Michel Temer, Gleisi
Hoffmann, Jair Bolsonaro e demais políticos são, ora essa, políticos.
Fazem política o tempo todo e isso é legítimo. A intervenção federal no
Rio de Janeiro tem, sim, aspectos políticos, mas a oposição a ela
também. O intolerável é fazer política contra os interesses do país, e é
do interesse do país conter a desgraça que se abate sobre o Rio. Acima
das diferenças políticas, há a essência da coisa: o Rio de Janeiro está
devastado não só pela criminalidade, mas pela institucionalização da
criminalidade. A intervenção não resolverá, mas pode mostrar caminhos,
não é um videogame do Rambo, mas também não é um chá de senhoras. Com
seus acertos e erros, torço para que os primeiros predominem e que seja o
início da construção de uma saída. Não importa que Temer ou seus
críticos estejam certos ou errados, me importa que os brasileiros tenham
clareza de apoiar as políticas que nos beneficiem objetivamente, e não
(ou, ao menos, não só) porque fulano ou sicrano do partido A ou B disse
isso ou aquilo. Politizar? Que os políticos o façam, e que nós saibamos
discernir quem politiza a nosso favor. É a minha torcida. Os que votaram
contra, radicais submetendo o destino do país a sórdido jogo
eleitoreiro, vêm nos lembrar que o Brasil só pode contar com eles para
se transformar num paraíso socialista tuiuti, cuja reserva ideológica
mais próxima de nós desse horror que só deu errado onde foi tentado, a
Venezuela, expulsa seus cidadãos que acorrem para cá.
Apoio a intervenção,
porque meu coração está com a população do Rio de Janeiro cujo cotidiano
está convulsionado e a vida é predada numa rotina de pesadelo. A
construção desse pesadelo se acelerou a partir dos anos 70 numa sucessão
de governos estaduais e municipais inspirados num esquerdismo leniente
com a bandidagem, vista como expressão de incerta brasilidade, de uma
malandragem libertária e outras miragens bacanas-tipo-descoladas, por
uma antropologia tropicaloide fronteiriça com a idiotia. Tal festim
apocalíptico em que Rousseau, Lênin e Foucault se drogam e copulam
enquanto Darcy Ribeiro, Leonel Brizola e o chefe do tráfico da hora
fazem as honras da casa, se agravou pela rapinagem patológica do governo
Cabral em associação ao petismo, à corrupção e ineficiência da polícia,
do Judiciário e do Legislativo, e à metafísica dos revolucionários da
Zona Sul, como cantores-pensadores que pensam “nos tiros na cabeça de
crianças”, se esquecendo de pensar que estes são a letra miúda do
contrato informal com o tráfico para garantir a “maresia” diária dos
revolucionários.
Não conheço os
detalhes da intervenção e tenho claro que ela é o começo de um trabalho
duríssimo, mas arrisco dizer que seu maior defeito é o momento, porque
impede a votação da reforma previdenciária. Temer esperou demais Rodrigo
Maia parar de fazer beicinho, os governistas deixarem a covardia de
lado por algumas horas, a oposição não trapacear, a privilegiatura não
disparar outra conspirata. A hesitação não se justificava, pois, se a
reforma fosse aprovada, o crédito da coisa seria negado ao presidente ─
assim como se diz que a recuperação da economia nada tem a ver com o
governo, apenas com a equipe econômica do governo e, oras, uma equipe
econômica de governo é desvinculada do governo; Mantega e Dilma?

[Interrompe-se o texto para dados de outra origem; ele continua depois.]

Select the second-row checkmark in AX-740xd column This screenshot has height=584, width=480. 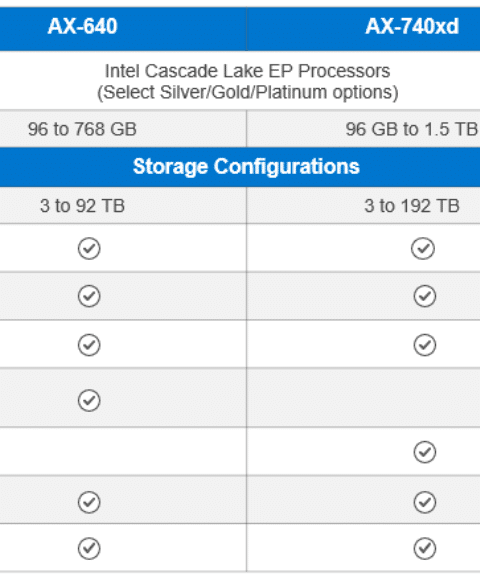(x=425, y=296)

Imagine, nada a ver um com o outro; Meireles e Temer? Também não. Ao
passo que, se rejeitada a reforma, a derrota seria atribuída ao
presidente. Porém, não é problema do presidente fazer a reforma, é sim
problema do país não fazê-la. Independentemente da aprovação, submeter a
reforma à votação confirmaria que o país, prestes a escolher um
presidente, não pode contar com esquerdistas e liberais convertidos
ontem. Sem esse exercício pedagógico, há o risco de elegermos algum
farsante e/ou radical cujo repertório político descarta reformas, a
novela reformista acaba e o Brasil morre no final.
Enquanto nos debates
em torno da intervenção federal, alguns radicais queriam uma espécie de
videogame do Rambo, a ministra Cármen Lúcia, bem guardada pela segurança
pessoal corretamente fornecida pelo Estado e regiamente paga pela
sociedade, lembrou, perdida entre alguma cena do musical “Hair” em seu
gabinete no STF, a importância do amor pelo próximo. À frente de um dos
mais caros e ineficientes sistemas Judiciários do mundo, que oferece à
população uma Justiça que já falha ao tardar nos condenando a uma
cidadania rarefeita, a presidente do STF, senão tiver mais nada a fazer,
poderia nos poupar dessa Justiça de autoajuda de balcão de papelaria.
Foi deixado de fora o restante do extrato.